__Given problem__
Identify every line in the rows below that contains the word "post", and copy each such line in full.

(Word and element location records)

##############################

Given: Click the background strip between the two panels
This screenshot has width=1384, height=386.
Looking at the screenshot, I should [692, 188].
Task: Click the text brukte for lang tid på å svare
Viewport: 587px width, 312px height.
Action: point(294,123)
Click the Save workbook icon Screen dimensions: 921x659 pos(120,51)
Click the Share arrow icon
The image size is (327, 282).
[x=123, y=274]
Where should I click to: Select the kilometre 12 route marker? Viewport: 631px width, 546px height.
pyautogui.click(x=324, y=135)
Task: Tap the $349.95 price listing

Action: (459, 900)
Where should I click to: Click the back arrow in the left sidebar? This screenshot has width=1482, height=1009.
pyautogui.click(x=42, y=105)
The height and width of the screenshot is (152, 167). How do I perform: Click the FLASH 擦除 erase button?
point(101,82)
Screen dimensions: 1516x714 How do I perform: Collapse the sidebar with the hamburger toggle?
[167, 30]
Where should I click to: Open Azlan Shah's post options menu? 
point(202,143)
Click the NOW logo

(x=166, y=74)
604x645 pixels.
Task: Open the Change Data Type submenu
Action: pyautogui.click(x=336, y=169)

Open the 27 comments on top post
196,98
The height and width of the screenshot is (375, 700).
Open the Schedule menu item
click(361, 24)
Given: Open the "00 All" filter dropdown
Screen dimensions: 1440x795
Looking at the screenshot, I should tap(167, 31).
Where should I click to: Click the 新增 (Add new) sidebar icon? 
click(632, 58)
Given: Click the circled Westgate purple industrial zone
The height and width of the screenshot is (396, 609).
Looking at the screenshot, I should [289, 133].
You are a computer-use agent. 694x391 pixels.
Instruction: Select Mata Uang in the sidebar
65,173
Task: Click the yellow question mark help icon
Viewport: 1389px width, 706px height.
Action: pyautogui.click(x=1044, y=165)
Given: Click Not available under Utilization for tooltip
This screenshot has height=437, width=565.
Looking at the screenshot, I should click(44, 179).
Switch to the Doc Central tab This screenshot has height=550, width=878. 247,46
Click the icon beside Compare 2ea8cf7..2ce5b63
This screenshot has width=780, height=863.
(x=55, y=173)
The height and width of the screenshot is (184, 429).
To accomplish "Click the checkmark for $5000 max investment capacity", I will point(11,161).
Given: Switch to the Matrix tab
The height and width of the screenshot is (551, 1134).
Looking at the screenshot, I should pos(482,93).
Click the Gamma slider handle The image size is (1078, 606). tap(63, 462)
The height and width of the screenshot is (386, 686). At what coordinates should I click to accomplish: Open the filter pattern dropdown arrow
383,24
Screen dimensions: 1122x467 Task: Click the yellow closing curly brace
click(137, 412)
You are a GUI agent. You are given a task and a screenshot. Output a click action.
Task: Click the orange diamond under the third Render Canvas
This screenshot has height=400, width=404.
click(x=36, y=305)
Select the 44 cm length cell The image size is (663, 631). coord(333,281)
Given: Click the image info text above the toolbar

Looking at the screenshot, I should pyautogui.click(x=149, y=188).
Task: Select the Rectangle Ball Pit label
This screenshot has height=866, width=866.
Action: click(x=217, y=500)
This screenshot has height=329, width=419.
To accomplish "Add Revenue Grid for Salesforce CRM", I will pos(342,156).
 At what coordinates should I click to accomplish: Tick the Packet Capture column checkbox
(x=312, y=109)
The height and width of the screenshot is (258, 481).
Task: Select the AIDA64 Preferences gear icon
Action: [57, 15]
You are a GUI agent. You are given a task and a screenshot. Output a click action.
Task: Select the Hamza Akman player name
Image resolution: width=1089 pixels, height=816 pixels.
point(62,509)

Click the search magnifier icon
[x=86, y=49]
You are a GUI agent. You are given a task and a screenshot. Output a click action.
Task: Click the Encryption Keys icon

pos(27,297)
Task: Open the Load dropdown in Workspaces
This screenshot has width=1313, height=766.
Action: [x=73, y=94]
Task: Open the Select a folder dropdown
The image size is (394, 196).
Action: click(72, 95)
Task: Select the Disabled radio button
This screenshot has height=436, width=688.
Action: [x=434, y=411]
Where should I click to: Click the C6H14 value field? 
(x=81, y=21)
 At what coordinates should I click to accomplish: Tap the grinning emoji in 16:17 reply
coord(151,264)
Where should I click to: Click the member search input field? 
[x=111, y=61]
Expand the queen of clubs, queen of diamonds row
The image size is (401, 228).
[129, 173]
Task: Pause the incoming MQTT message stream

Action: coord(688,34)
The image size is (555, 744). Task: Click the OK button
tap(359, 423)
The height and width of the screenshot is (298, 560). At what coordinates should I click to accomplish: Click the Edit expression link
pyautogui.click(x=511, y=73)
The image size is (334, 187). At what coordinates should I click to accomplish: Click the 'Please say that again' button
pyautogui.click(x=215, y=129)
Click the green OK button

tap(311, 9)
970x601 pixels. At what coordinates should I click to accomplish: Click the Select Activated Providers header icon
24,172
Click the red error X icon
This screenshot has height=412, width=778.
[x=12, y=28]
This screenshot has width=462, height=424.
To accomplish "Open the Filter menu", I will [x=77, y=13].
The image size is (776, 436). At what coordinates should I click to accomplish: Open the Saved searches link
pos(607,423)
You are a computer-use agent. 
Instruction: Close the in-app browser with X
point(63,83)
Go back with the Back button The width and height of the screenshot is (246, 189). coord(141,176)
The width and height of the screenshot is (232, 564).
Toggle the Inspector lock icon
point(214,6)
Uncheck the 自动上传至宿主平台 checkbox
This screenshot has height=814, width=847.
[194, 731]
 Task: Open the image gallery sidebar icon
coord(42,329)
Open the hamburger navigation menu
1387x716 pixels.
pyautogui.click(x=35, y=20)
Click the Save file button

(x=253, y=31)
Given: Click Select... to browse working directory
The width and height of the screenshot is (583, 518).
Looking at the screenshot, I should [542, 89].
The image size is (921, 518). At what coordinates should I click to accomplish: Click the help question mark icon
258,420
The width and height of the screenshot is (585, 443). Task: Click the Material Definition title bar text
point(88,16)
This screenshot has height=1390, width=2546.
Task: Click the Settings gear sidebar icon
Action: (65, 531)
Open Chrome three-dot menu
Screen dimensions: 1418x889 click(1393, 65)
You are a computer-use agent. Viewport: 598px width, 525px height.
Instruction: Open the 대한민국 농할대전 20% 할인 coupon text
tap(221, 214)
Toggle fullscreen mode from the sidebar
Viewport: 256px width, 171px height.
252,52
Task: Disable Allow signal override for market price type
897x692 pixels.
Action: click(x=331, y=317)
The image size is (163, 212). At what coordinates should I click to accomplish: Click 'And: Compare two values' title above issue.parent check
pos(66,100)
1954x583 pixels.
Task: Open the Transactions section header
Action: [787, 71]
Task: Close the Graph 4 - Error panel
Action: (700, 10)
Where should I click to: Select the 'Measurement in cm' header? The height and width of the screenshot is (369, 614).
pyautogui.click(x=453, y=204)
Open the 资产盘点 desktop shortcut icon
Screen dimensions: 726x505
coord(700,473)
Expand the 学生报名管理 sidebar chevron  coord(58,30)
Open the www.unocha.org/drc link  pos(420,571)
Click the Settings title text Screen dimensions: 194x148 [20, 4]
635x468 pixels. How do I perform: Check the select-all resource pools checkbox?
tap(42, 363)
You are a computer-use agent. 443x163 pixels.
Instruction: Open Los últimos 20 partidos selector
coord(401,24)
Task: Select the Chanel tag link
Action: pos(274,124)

##############################

__Finished exercise__
Where should I click to: Open Azlan Shah's post options menu? 
Open the 27 comments on top post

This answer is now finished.